Because the entries hold pictures, reproduce only their words, exactly as written.

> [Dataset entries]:
______________________________

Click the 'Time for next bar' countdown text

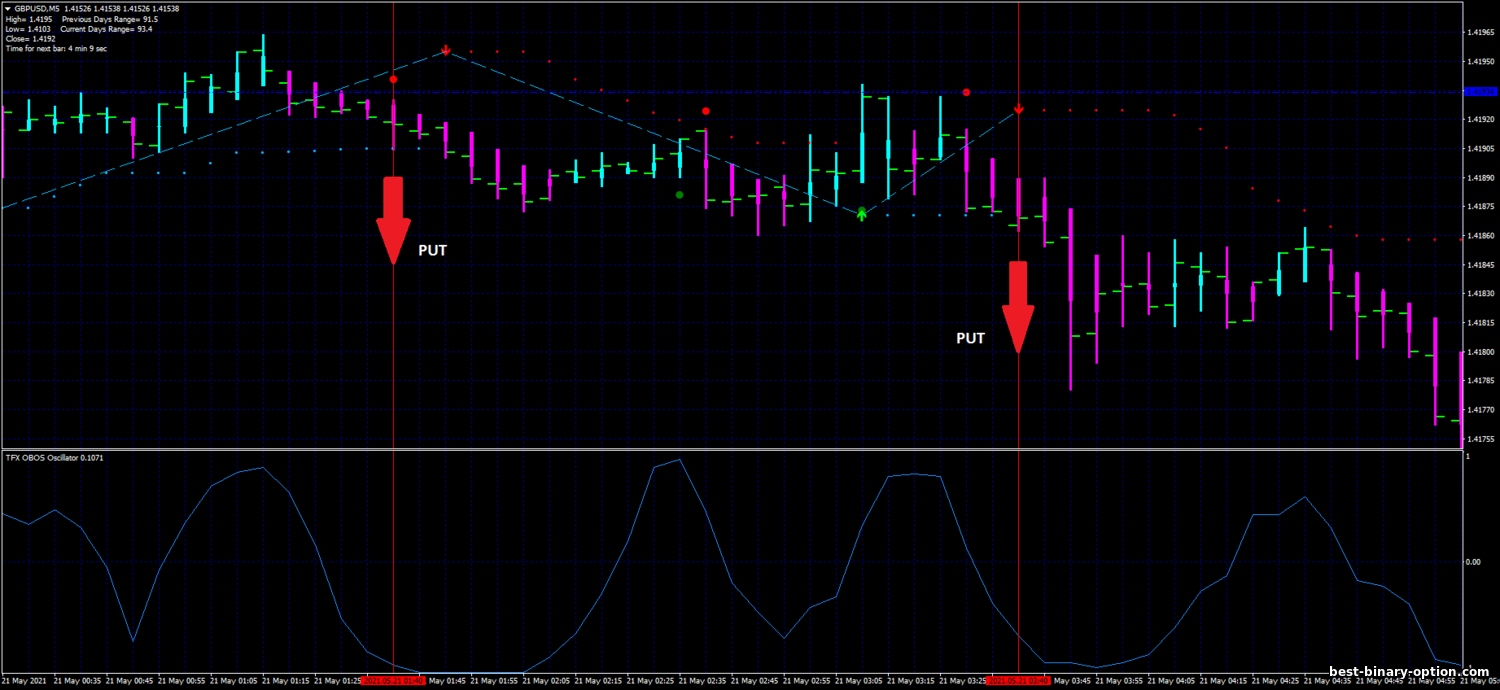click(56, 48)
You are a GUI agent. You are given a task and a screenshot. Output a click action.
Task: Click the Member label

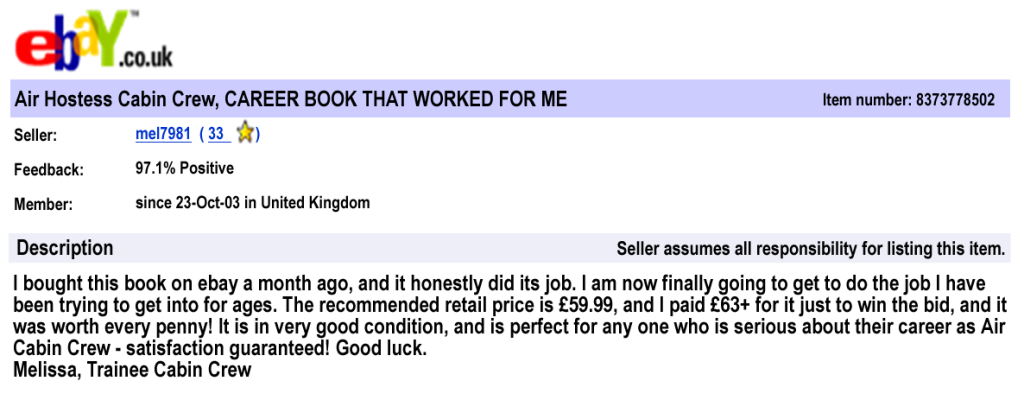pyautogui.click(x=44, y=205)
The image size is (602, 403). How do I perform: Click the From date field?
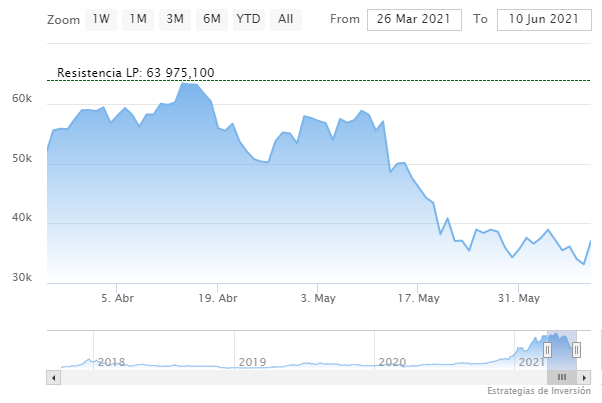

______________________________

> [RESPONSE AREA]:
Click the 'Time for next bar' countdown text

click(56, 48)
You are a GUI agent. You are given a task and a screenshot. Output a click action.
Task: Click the Member label

pyautogui.click(x=44, y=205)
The image size is (602, 403). How do I perform: Click the From date field?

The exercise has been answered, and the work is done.